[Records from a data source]
* * *

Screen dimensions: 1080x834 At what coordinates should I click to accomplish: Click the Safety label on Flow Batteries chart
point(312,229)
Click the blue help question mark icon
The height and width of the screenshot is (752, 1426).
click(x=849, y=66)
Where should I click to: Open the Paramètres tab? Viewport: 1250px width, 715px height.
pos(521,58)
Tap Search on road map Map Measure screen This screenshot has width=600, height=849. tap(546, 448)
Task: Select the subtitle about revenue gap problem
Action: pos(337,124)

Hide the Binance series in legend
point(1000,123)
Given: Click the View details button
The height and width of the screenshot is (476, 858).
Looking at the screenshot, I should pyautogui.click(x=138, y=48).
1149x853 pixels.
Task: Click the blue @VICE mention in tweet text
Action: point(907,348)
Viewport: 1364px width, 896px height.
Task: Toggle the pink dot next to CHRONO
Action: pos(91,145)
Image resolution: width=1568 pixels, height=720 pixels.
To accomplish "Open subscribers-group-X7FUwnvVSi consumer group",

* * *

To do: Write every record out again, unaltered.

Answer for the task:
Screen dimensions: 1080x834 At what coordinates should I click to accomplish: Click the Safety label on Flow Batteries chart
point(312,229)
Click the blue help question mark icon
The height and width of the screenshot is (752, 1426).
click(x=849, y=66)
Where should I click to: Open the Paramètres tab? Viewport: 1250px width, 715px height.
pos(521,58)
Tap Search on road map Map Measure screen This screenshot has width=600, height=849. tap(546, 448)
Task: Select the subtitle about revenue gap problem
Action: pos(337,124)

Hide the Binance series in legend
point(1000,123)
Given: Click the View details button
The height and width of the screenshot is (476, 858).
Looking at the screenshot, I should pyautogui.click(x=138, y=48).
1149x853 pixels.
Task: Click the blue @VICE mention in tweet text
Action: point(907,348)
Viewport: 1364px width, 896px height.
Task: Toggle the pink dot next to CHRONO
Action: pos(91,145)
Image resolution: width=1568 pixels, height=720 pixels.
To accomplish "Open subscribers-group-X7FUwnvVSi consumer group",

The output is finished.